DATASET –
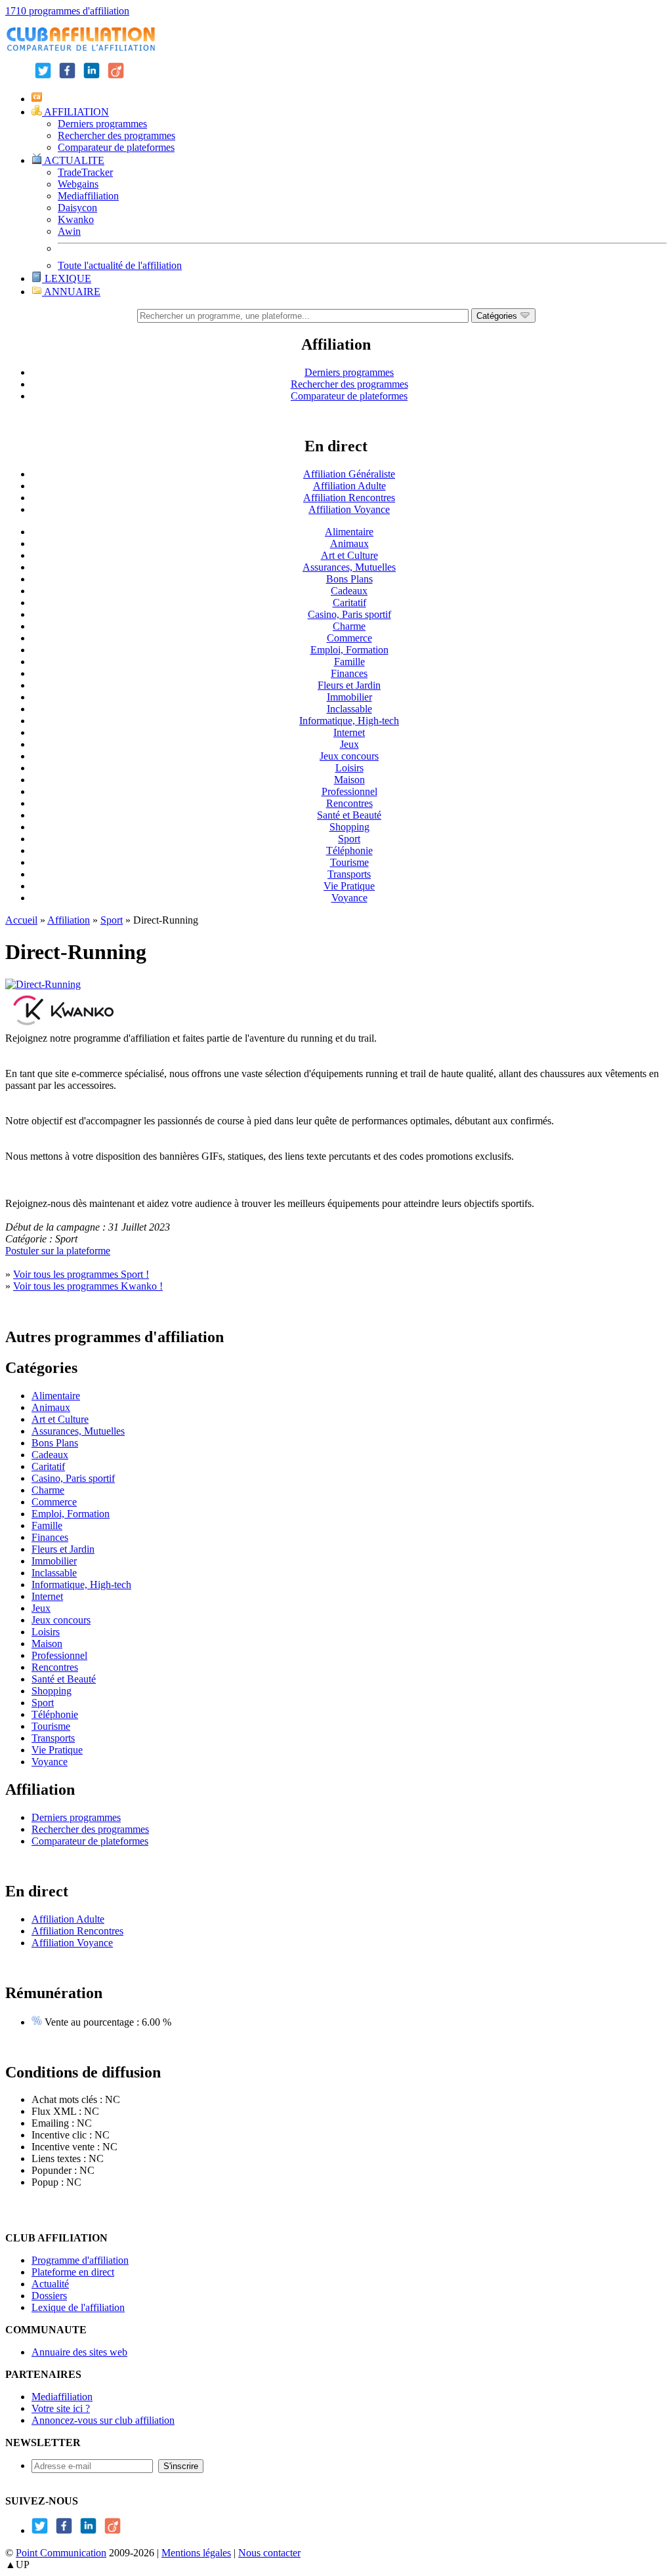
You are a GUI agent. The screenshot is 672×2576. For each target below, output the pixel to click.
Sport (349, 838)
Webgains (78, 184)
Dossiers (49, 2295)
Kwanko (76, 219)
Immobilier (349, 697)
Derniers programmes (102, 123)
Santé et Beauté (349, 815)
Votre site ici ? (61, 2408)
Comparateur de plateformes (116, 147)
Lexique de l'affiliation (78, 2307)
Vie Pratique (349, 885)
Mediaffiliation (88, 195)
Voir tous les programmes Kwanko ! (88, 1286)
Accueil (21, 920)
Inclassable (349, 708)
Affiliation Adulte (349, 485)
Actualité (50, 2283)
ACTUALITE (73, 160)
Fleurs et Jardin (349, 685)
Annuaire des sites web (79, 2352)
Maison (349, 779)
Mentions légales (196, 2552)
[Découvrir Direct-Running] (43, 984)
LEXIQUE (66, 278)
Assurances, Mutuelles (349, 567)
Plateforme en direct (73, 2272)
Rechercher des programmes (116, 135)
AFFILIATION (75, 111)
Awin (69, 231)
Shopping (349, 826)
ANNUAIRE (71, 291)
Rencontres (349, 803)
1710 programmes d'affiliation (67, 10)
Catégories (498, 316)
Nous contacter (269, 2552)
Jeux (349, 744)
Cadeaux (349, 590)
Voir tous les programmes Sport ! (81, 1274)
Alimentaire (349, 531)
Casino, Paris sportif (349, 614)
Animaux (349, 543)
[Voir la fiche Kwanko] (64, 1026)
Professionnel (349, 791)
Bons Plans (349, 578)
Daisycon (77, 207)
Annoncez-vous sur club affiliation (103, 2420)
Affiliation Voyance (349, 509)
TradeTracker (85, 172)
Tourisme (349, 862)
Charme (349, 626)
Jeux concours (349, 756)
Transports (349, 874)
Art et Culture (349, 555)
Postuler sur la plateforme (57, 1250)
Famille (349, 661)
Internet (349, 732)
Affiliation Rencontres (349, 497)
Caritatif (349, 602)
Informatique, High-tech (349, 720)
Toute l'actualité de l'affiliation (120, 265)
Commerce (349, 638)
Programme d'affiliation (80, 2260)
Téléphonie (349, 850)
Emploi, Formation (349, 649)
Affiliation (68, 920)
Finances (349, 673)
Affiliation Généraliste (349, 474)
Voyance (349, 897)
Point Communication (61, 2552)
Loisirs (349, 767)
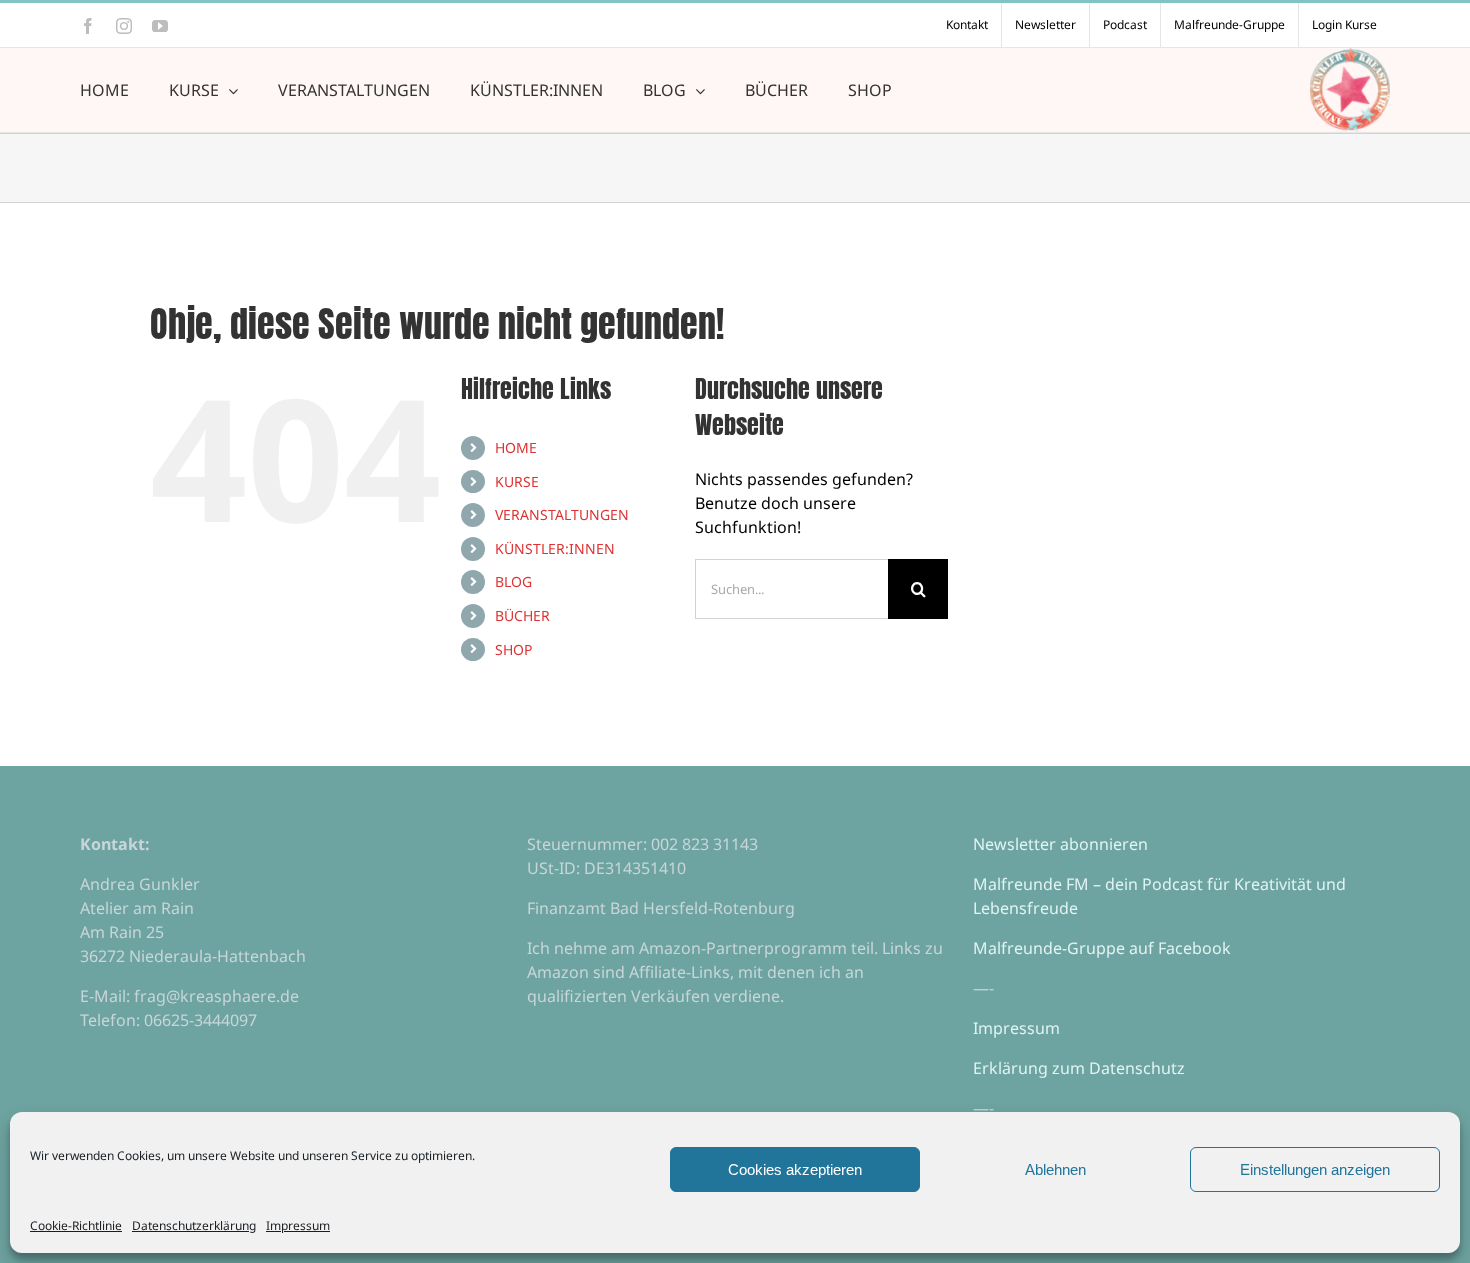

EXERCISE DESCRIPTION – Leaving out any images, restate every record word for word.

EXERCISE RESPONSE –
You are a GUI agent. The screenshot is 672×2576. For each target below, output the pixel to click.
Sport (349, 838)
Webgains (78, 184)
Dossiers (49, 2295)
Kwanko (76, 219)
Immobilier (349, 697)
Derniers programmes (102, 123)
Santé et Beauté (349, 815)
Votre site ici ? (61, 2408)
Comparateur de plateformes (116, 147)
Lexique de l'affiliation (78, 2307)
Vie Pratique (349, 885)
Mediaffiliation (88, 195)
Voir tous les programmes Kwanko ! (88, 1286)
Accueil (21, 920)
Inclassable (349, 708)
Affiliation Adulte (349, 485)
Actualité (50, 2283)
ACTUALITE (73, 160)
Fleurs et Jardin (349, 685)
Annuaire des sites web (79, 2352)
Maison (349, 779)
Mentions légales (196, 2552)
[Découvrir Direct-Running] (43, 984)
LEXIQUE (66, 278)
Assurances, Mutuelles (349, 567)
Plateforme en direct (73, 2272)
Rechercher des programmes (116, 135)
AFFILIATION (75, 111)
Awin (69, 231)
Shopping (349, 826)
ANNUAIRE (71, 291)
Rencontres (349, 803)
1710 programmes d'affiliation (67, 10)
Catégories (498, 316)
Nous contacter (269, 2552)
Jeux (349, 744)
Cadeaux (349, 590)
Voir tous les programmes Sport ! (81, 1274)
Alimentaire (349, 531)
Casino, Paris sportif (349, 614)
Animaux (349, 543)
[Voir la fiche Kwanko] (64, 1026)
Professionnel (349, 791)
Bons Plans (349, 578)
Daisycon (77, 207)
Annoncez-vous sur club affiliation (103, 2420)
Affiliation Voyance (349, 509)
TradeTracker (85, 172)
Tourisme (349, 862)
Charme (349, 626)
Jeux concours (349, 756)
Transports (349, 874)
Art et Culture (349, 555)
Postuler sur la plateforme (57, 1250)
Famille (349, 661)
Internet (349, 732)
Affiliation Rencontres (349, 497)
Caritatif (349, 602)
Informatique, High-tech (349, 720)
Toute l'actualité de l'affiliation (120, 265)
Commerce (349, 638)
Programme d'affiliation (80, 2260)
Téléphonie (349, 850)
Emploi, Formation (349, 649)
Affiliation (68, 920)
Finances (349, 673)
Affiliation Généraliste (349, 474)
Voyance (349, 897)
Point Communication (61, 2552)
Loisirs (349, 767)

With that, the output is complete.